* **Work task A**
In the data records, retype the lines exactly, starting at the line that contains "Identify the location of message-bubble: Уважаемый" and stopping after the line that contains "The height and width of the screenshot is (534, 643).".

* **Excerpted text**
"""
In this action tried before the court without a jury, plaintiff seeks a judgment declaring (1) that it properly disclaimed under a homeowner’s policy of insurance issued by it to the defendants John H. Darby and Charlotte Darby, his wife, with respect to an incident involving their son, the defendant Dennis Darby, an infant, and the defendant, George Scunziano, Jr., also an infant, and (2) that it is not obligated under said policy to defend, on behalf of the defendants John H. Darby, Charlotte Darby and Dennis Darby, an action brought by the defendant Trustees of the Board of Education, Centiral School District No. 1, Towns of Bleecker, Northampton, Mayfield, Benson and Holt [actually Hope], hereinafter referred to as “ School District ”, against said infants alone, or to pay any judgments which may be rendered against the defendants Darby, or either of them. Of course, the only Darby named as a defendant in the main action is the infant Dennis Darby, and the relief demanded in this action must necessarily be limited to the factual situation in the main action with respect to the parties named as defendants therein and the obligation, if any, of the plaintiff under its policy, to any such defendant. The defendants John H. Darby and Charlotte Darby are not named as defendants in the main action and their inclusion in this action stems, apparently, from the fact that the policy in question was issued to them as named insured.
"""
* **Work task B**
In the court passage, why are John H. Darby and Charlotte Darby part of this action even though they are not defendants in the main action?

(Data records)
"""
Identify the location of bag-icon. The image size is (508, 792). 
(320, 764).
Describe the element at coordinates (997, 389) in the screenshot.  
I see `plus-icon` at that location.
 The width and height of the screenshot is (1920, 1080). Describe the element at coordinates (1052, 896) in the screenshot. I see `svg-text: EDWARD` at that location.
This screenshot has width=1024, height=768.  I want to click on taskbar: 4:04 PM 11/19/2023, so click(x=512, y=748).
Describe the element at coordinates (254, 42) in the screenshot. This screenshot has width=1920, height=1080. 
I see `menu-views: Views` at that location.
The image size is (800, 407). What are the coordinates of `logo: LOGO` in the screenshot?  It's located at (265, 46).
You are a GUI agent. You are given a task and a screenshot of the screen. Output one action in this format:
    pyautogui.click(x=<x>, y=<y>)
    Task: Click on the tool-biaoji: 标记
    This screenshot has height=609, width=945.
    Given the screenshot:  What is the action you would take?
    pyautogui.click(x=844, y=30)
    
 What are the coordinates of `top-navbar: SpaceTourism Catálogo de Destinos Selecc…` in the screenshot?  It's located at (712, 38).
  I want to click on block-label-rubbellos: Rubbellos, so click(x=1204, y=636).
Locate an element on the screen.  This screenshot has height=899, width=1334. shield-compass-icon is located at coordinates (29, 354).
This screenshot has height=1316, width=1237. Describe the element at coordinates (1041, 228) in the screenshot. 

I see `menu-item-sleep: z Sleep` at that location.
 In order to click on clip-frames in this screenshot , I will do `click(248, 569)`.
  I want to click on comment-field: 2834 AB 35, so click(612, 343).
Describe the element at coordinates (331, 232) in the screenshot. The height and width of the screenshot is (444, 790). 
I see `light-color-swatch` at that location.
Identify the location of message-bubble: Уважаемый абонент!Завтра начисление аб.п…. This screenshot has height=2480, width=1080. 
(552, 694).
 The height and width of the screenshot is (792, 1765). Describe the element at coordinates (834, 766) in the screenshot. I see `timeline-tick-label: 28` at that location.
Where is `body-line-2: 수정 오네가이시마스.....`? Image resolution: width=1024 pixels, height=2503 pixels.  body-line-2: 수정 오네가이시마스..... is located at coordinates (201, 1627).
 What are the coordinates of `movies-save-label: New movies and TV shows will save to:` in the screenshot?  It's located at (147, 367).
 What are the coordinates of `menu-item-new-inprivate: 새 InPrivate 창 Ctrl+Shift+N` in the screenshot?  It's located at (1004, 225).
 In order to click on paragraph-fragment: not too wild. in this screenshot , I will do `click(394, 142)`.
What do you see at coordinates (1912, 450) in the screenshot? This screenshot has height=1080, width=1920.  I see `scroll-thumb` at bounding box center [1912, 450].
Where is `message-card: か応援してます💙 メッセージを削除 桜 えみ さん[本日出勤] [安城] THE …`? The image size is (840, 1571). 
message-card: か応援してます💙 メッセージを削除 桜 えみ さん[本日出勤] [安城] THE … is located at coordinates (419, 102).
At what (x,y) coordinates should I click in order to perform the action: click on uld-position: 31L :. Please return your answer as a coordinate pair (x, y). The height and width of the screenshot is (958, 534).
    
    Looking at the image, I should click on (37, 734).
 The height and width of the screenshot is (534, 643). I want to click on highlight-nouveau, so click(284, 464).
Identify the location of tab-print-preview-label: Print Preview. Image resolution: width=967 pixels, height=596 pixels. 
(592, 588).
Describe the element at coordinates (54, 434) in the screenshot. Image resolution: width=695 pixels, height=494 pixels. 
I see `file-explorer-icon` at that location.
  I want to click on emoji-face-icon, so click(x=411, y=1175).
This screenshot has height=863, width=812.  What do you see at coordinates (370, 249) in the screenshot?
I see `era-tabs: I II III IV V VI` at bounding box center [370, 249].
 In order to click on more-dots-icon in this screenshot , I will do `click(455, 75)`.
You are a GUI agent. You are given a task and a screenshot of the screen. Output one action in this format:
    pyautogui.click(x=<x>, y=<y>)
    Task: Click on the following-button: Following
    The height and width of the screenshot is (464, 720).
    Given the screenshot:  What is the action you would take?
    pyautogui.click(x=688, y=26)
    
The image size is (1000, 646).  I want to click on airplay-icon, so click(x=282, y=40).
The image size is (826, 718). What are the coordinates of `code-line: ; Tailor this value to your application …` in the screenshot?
"""
* **Result A**
Identify the location of message-bubble: Уважаемый абонент!Завтра начисление аб.п…. This screenshot has height=2480, width=1080. 
(552, 694).
 The height and width of the screenshot is (792, 1765). Describe the element at coordinates (834, 766) in the screenshot. I see `timeline-tick-label: 28` at that location.
Where is `body-line-2: 수정 오네가이시마스.....`? Image resolution: width=1024 pixels, height=2503 pixels.  body-line-2: 수정 오네가이시마스..... is located at coordinates (201, 1627).
 What are the coordinates of `movies-save-label: New movies and TV shows will save to:` in the screenshot?  It's located at (147, 367).
 What are the coordinates of `menu-item-new-inprivate: 새 InPrivate 창 Ctrl+Shift+N` in the screenshot?  It's located at (1004, 225).
 In order to click on paragraph-fragment: not too wild. in this screenshot , I will do `click(394, 142)`.
What do you see at coordinates (1912, 450) in the screenshot? This screenshot has height=1080, width=1920.  I see `scroll-thumb` at bounding box center [1912, 450].
Where is `message-card: か応援してます💙 メッセージを削除 桜 えみ さん[本日出勤] [安城] THE …`? The image size is (840, 1571). 
message-card: か応援してます💙 メッセージを削除 桜 えみ さん[本日出勤] [安城] THE … is located at coordinates (419, 102).
At what (x,y) coordinates should I click in order to perform the action: click on uld-position: 31L :. Please return your answer as a coordinate pair (x, y). The height and width of the screenshot is (958, 534).
    
    Looking at the image, I should click on (37, 734).
 The height and width of the screenshot is (534, 643). I want to click on highlight-nouveau, so click(284, 464).

* **Result B**
They are included because the homeowner's policy was issued to them as the named insured. The passage says their inclusion "apparently" comes from that fact.